Но в день, назначенный для поездки в Круассе, из Руана сообщили, что через Ла-Манш из Англии пришел тяжелый «смок» — непроницаемый и смертоносный туман. Всякое движение по дорогам Нормандии было прекращено, и поездку пришлось отложить.

Французский критик Пикон, устраивавший эту поездку, был огорчен. Он старался утешить меня довольно печальным сообщением, что хотя после войны разрушенный бомбежками дом Флобера восстановлен, но он уже не тот, что был при его старом и громогласном хозяине. От сада почти ничего не осталось. Кроме того, Руан, разрастаясь, стиснул усадьбу Флобера заводами и новыми зданиями и лишил его прежнего деревенского очарования.

Роскину, чтобы рассказать этот эпизод о Флобере, понадобился один абзац, а мне, как видите, пришлось исписать целую страницу. Очевидно, поэтому мы и называли статьи Роскина «стальными» — за их краткость, отточенность и холодноватый блеск.

§

■ **УСЛОВИЕ ЗАДАНИЯ**
Выпишите исходный отрывок целиком, слово в слово, без каких-либо изменений.

§

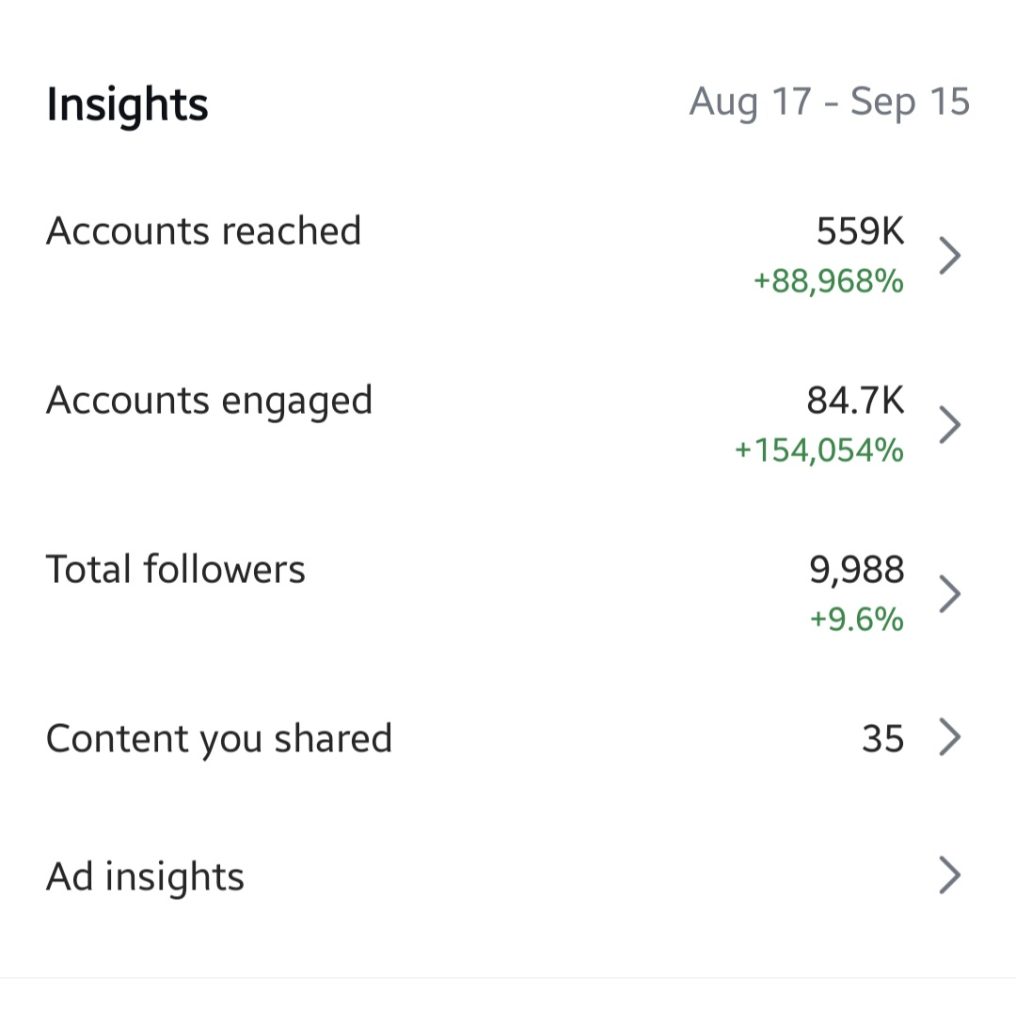Open the Accounts reached chevron arrow
The width and height of the screenshot is (1016, 1024).
pos(950,256)
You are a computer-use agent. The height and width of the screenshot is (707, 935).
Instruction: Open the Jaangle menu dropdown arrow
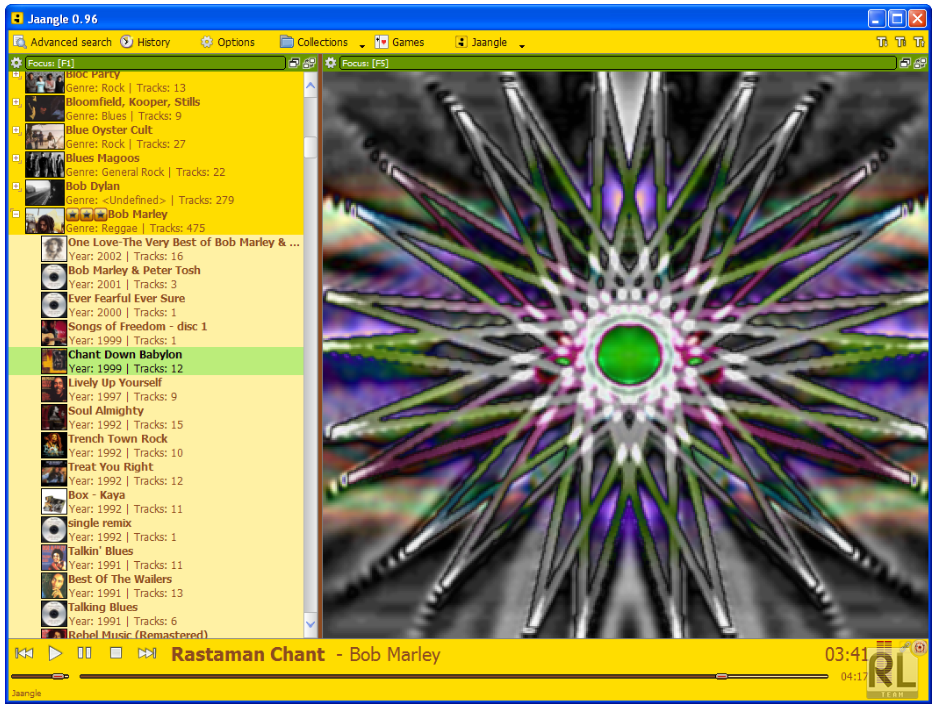coord(522,45)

§

■ **МЕСТО ДЛЯ ОТВЕТА**
Но в день, назначенный для поездки в Круассе, из Руана сообщили, что через Ла-Манш из Англии пришел тяжелый «смок» — непроницаемый и смертоносный туман. Всякое движение по дорогам Нормандии было прекращено, и поездку пришлось отложить.

Французский критик Пикон, устраивавший эту поездку, был огорчен. Он старался утешить меня довольно печальным сообщением, что хотя после войны разрушенный бомбежками дом Флобера восстановлен, но он уже не тот, что был при его старом и громогласном хозяине. От сада почти ничего не осталось. Кроме того, Руан, разрастаясь, стиснул усадьбу Флобера заводами и новыми зданиями и лишил его прежнего деревенского очарования.

Роскину, чтобы рассказать этот эпизод о Флобере, понадобился один абзац, а мне, как видите, пришлось исписать целую страницу. Очевидно, поэтому мы и называли статьи Роскина «стальными» — за их краткость, отточенность и холодноватый блеск.